-------- The data --------

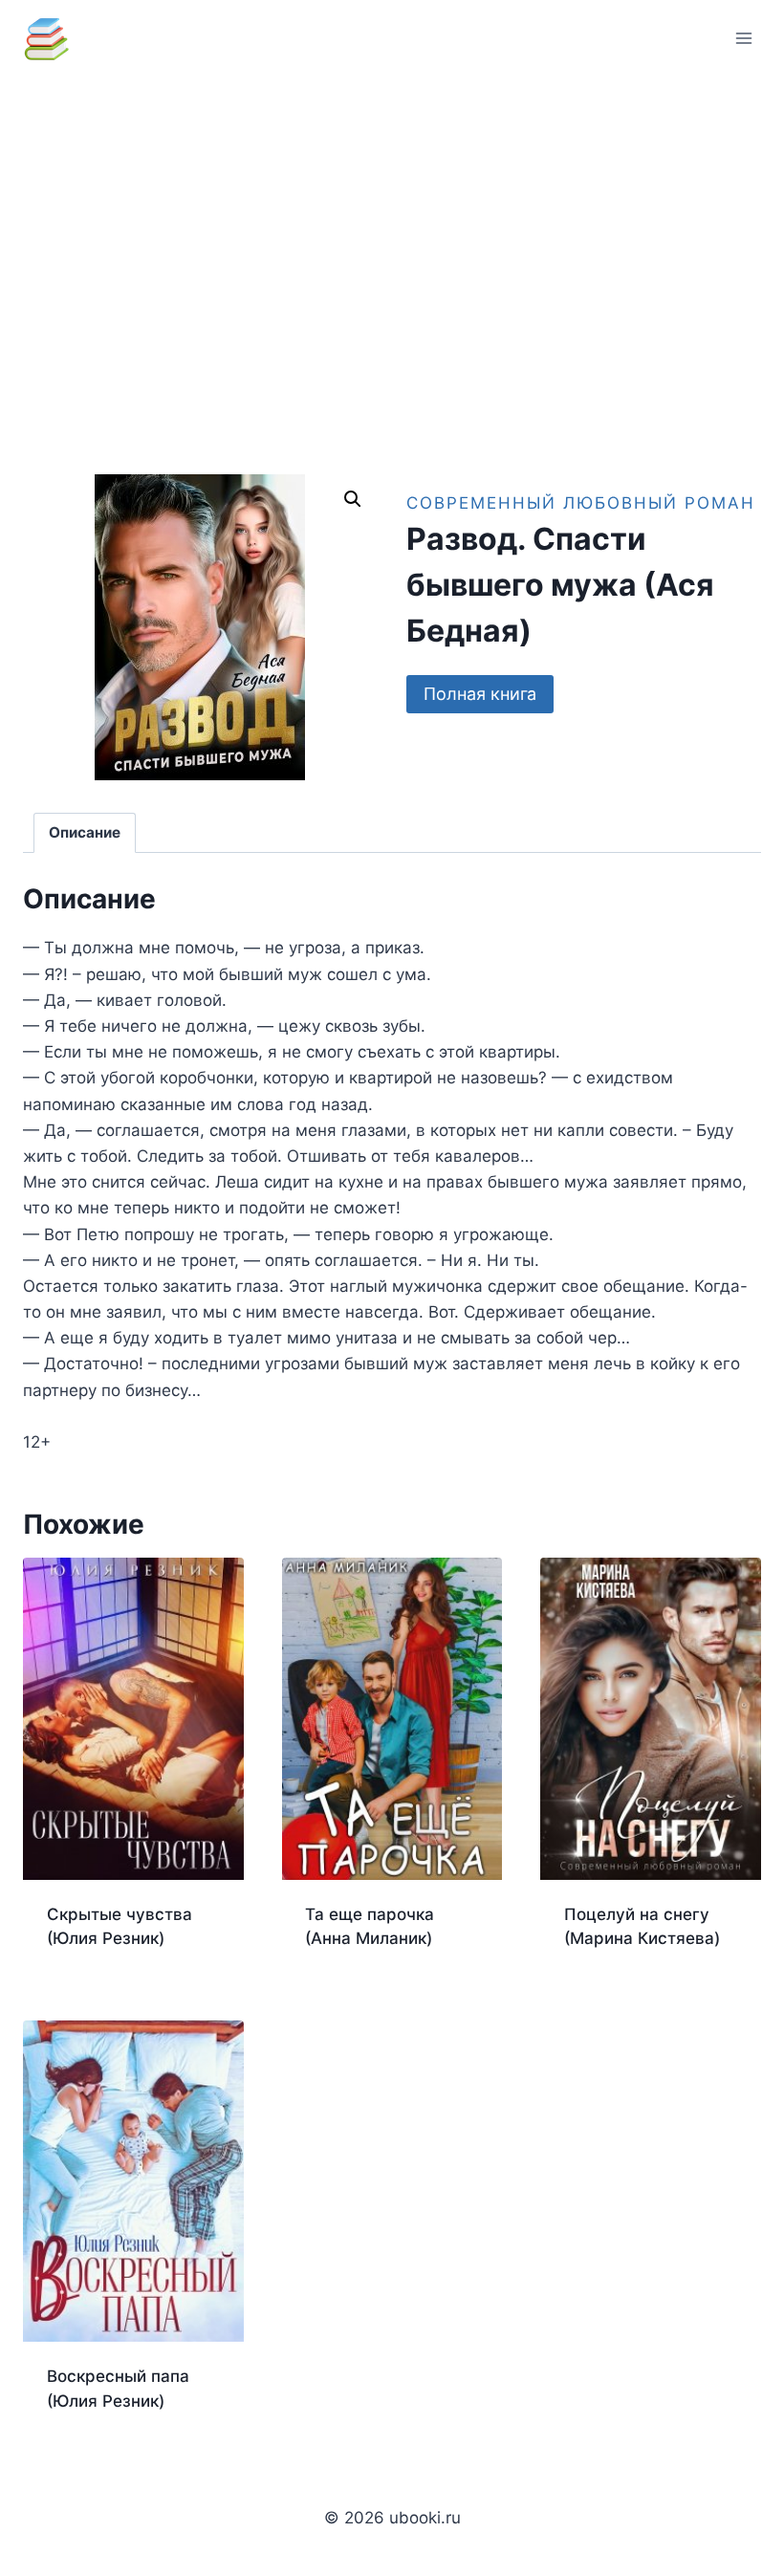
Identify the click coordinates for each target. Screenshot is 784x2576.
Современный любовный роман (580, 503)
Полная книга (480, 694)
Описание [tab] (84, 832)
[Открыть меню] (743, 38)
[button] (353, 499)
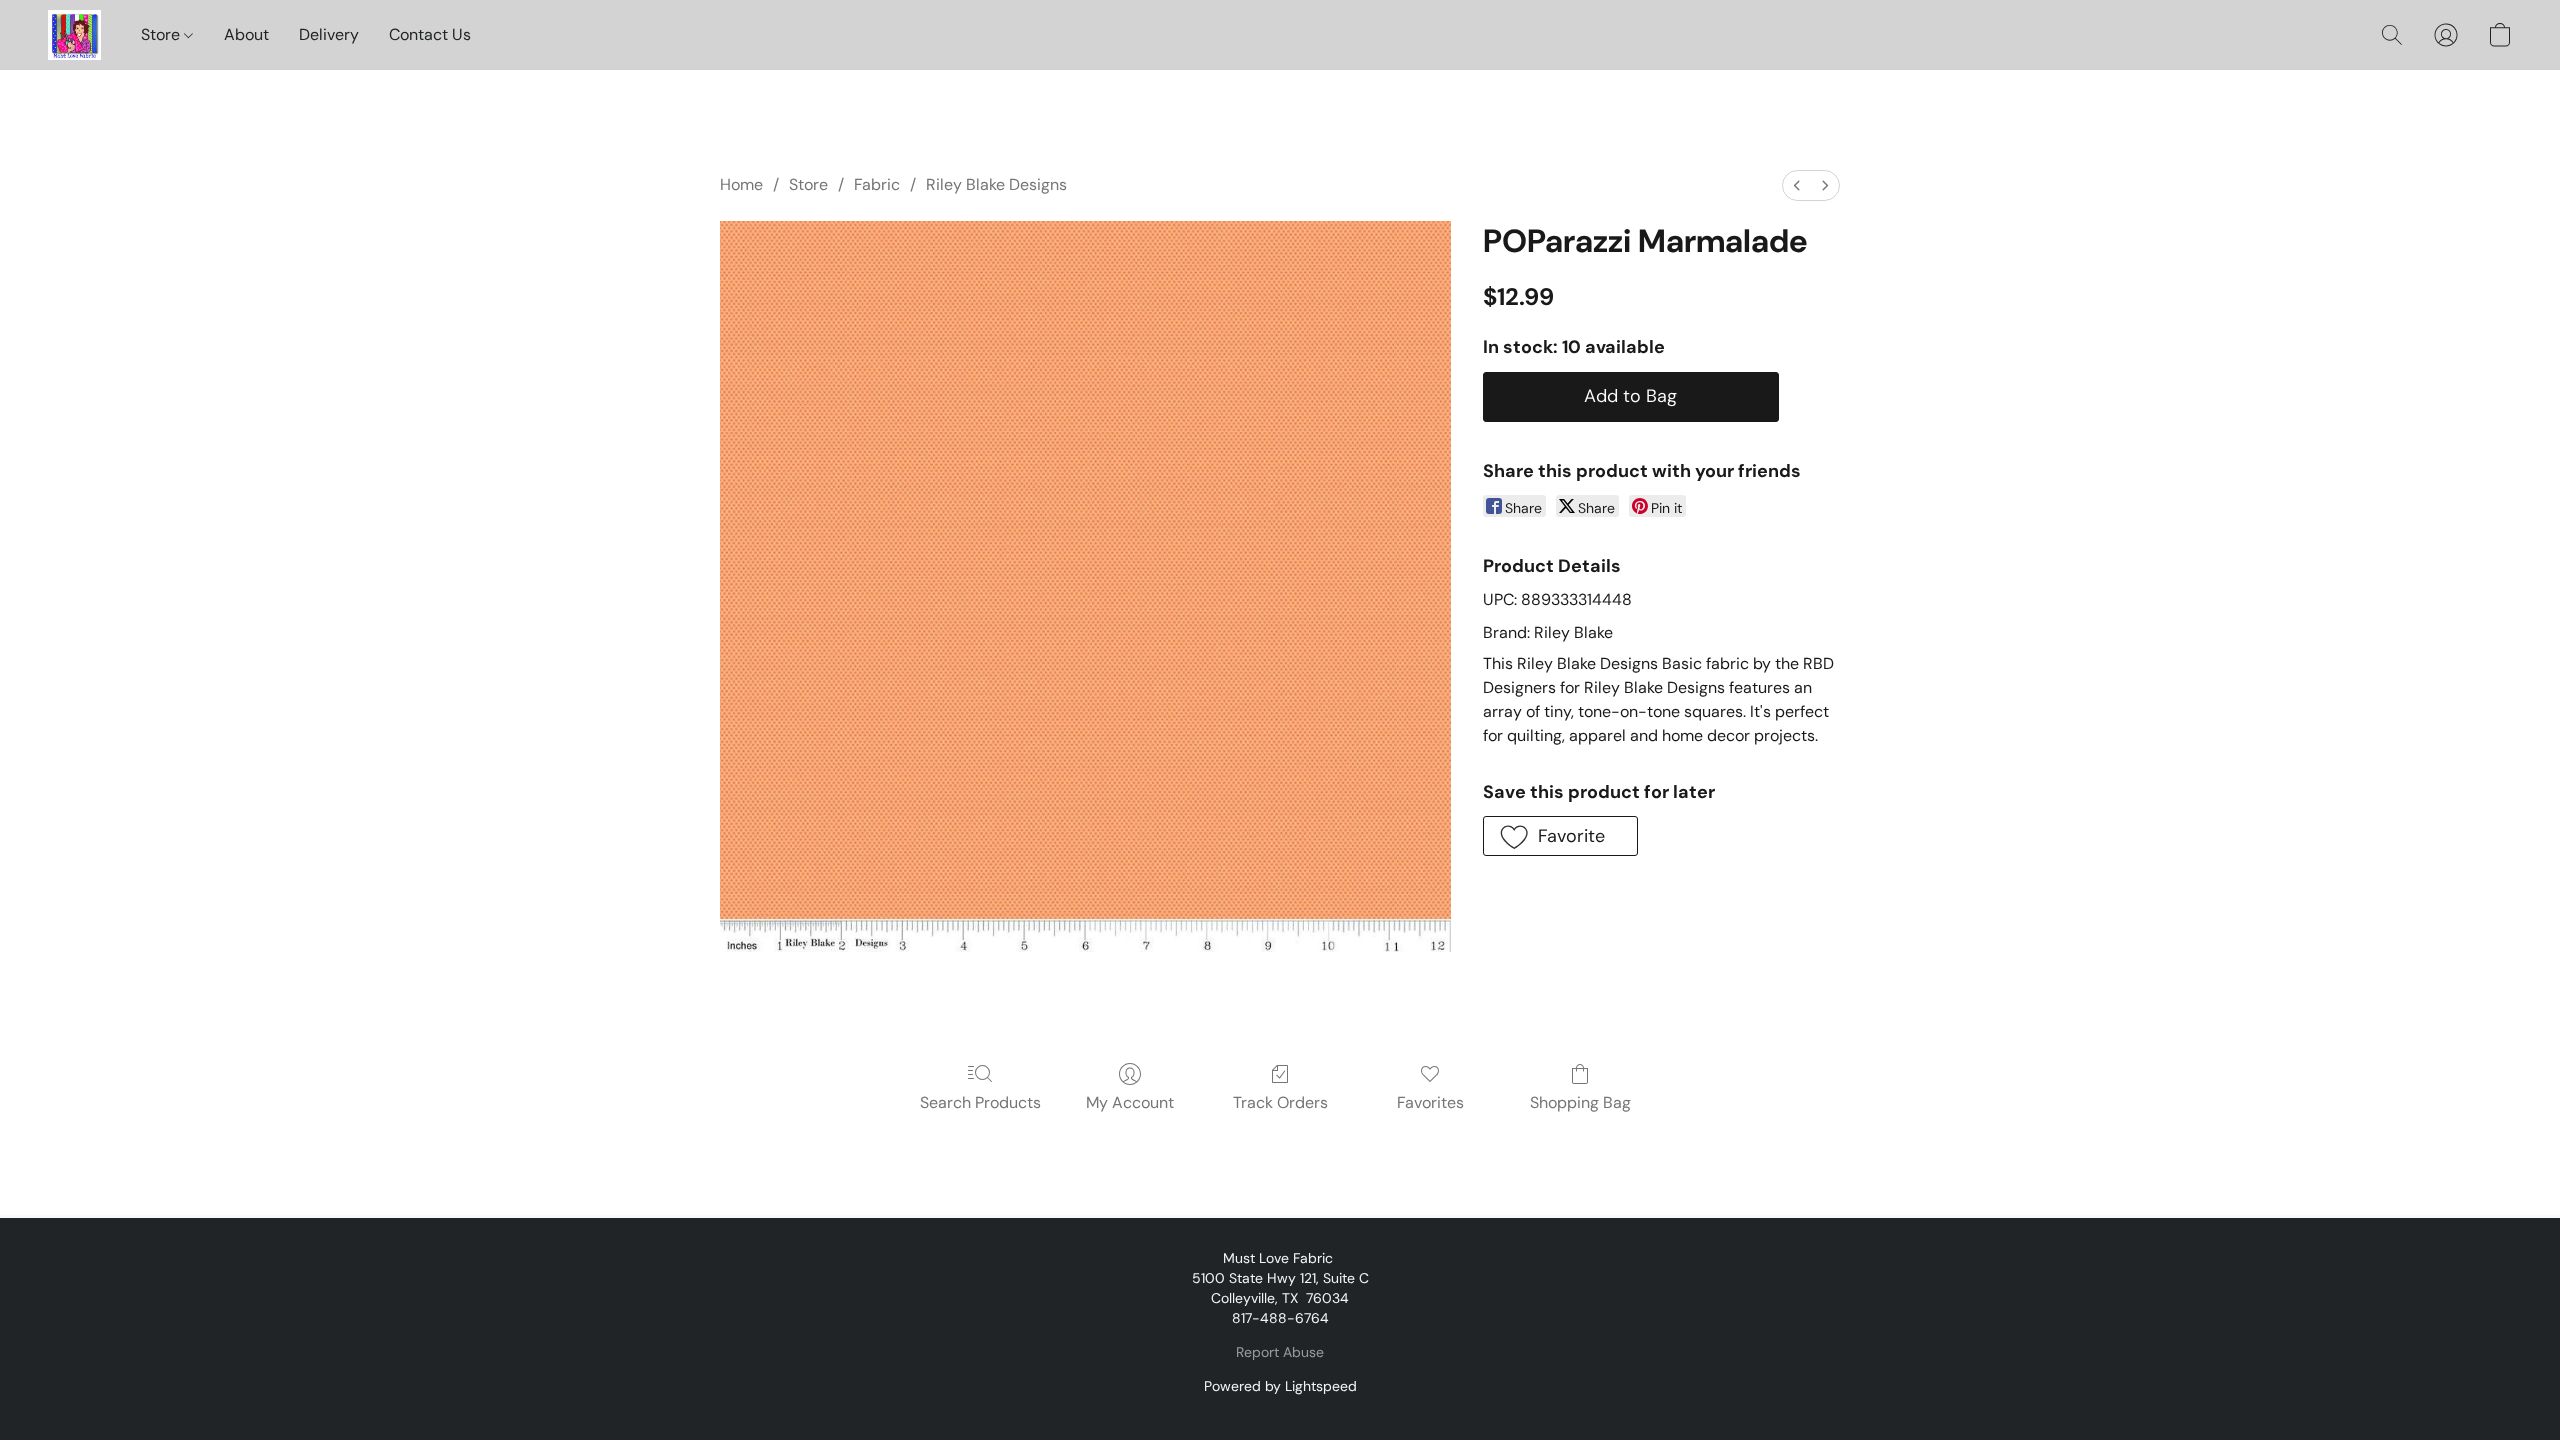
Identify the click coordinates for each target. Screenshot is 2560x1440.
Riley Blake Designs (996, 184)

--------

**Activity**
Without carrying over any picture, retype the records above word for word.

**Answer for this exercise**
Identify the click coordinates for each target. Screenshot is 784x2576.
Современный любовный роман (580, 503)
Полная книга (480, 694)
Описание [tab] (84, 832)
[Открыть меню] (743, 38)
[button] (353, 499)
Identify the click coordinates for each target. Screenshot is 2560x1440.
Riley Blake Designs (996, 184)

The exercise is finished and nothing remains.